◆ What is needed: Retype exactly the lines of the listing below from the one with "Task: Click the 360极速浏览器下载 search box" through the last, both included, and leave every picture out.

◆ Exercise materials:
┌──
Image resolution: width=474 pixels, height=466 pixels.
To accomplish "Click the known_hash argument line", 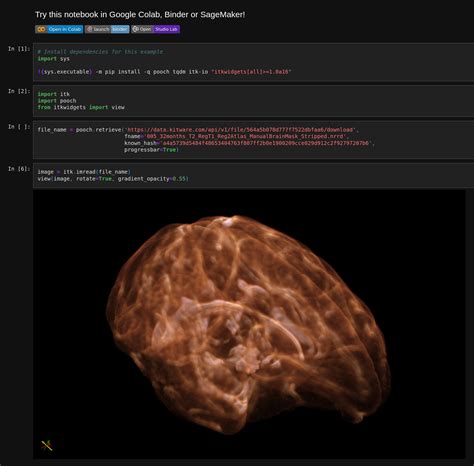I will pos(249,143).
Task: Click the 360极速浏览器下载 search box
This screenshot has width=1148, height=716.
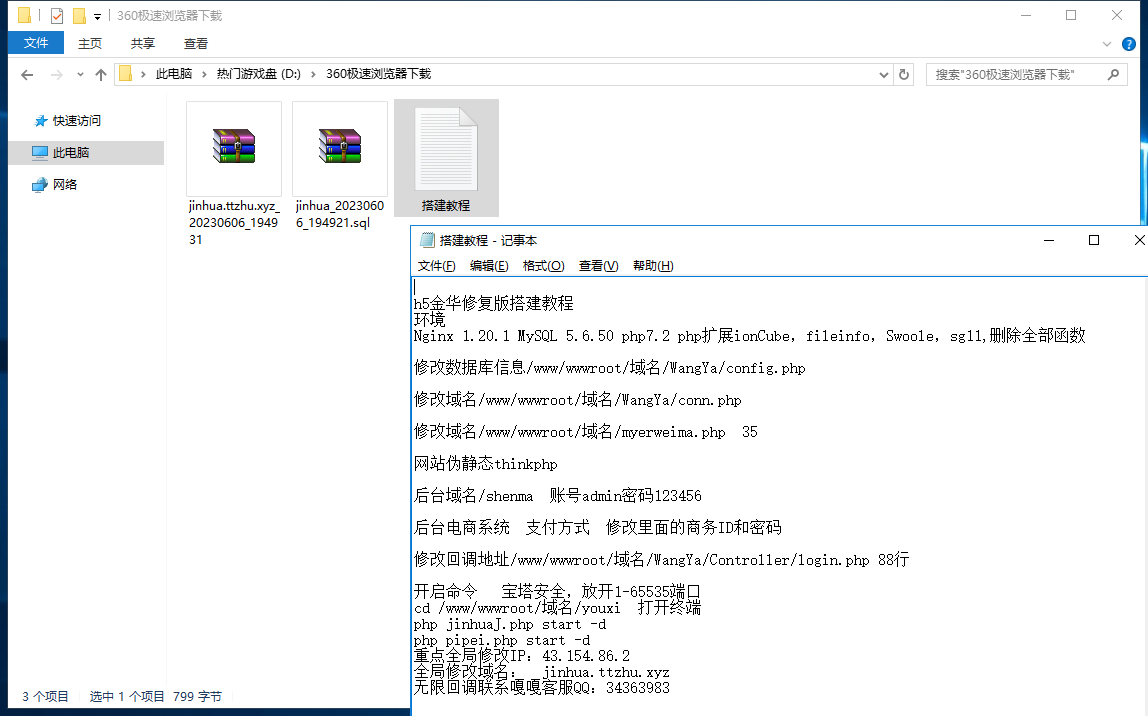Action: (1016, 75)
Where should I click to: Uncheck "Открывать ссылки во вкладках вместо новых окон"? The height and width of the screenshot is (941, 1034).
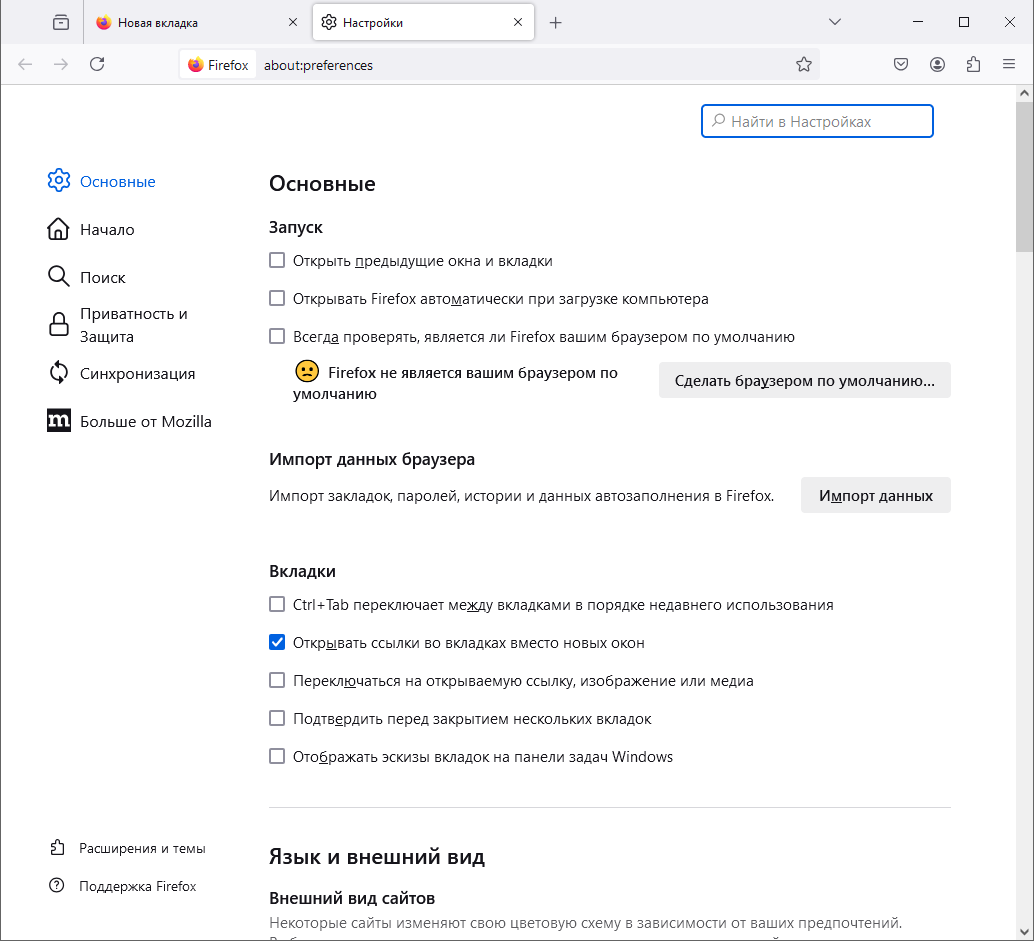tap(278, 643)
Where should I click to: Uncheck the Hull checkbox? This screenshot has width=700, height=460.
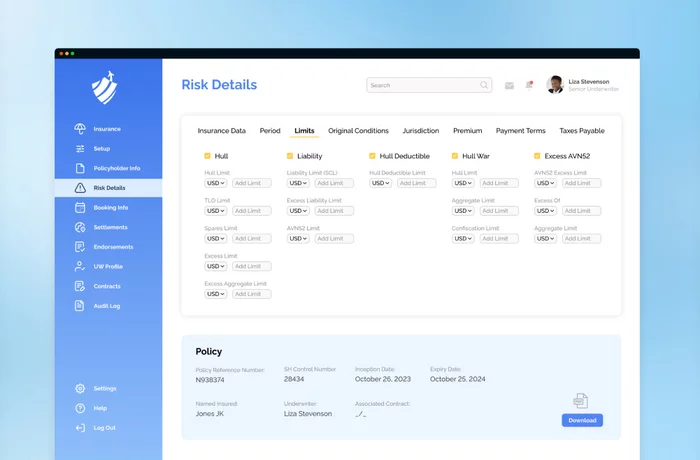[207, 156]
└──
◆ Solution for this problem:
Task: Click the 360极速浏览器下载 search box
This screenshot has width=1148, height=716.
Action: (1016, 75)
Where should I click to: Uncheck "Открывать ссылки во вкладках вместо новых окон"? The height and width of the screenshot is (941, 1034).
tap(278, 643)
Where should I click to: Uncheck the Hull checkbox? This screenshot has width=700, height=460.
[207, 156]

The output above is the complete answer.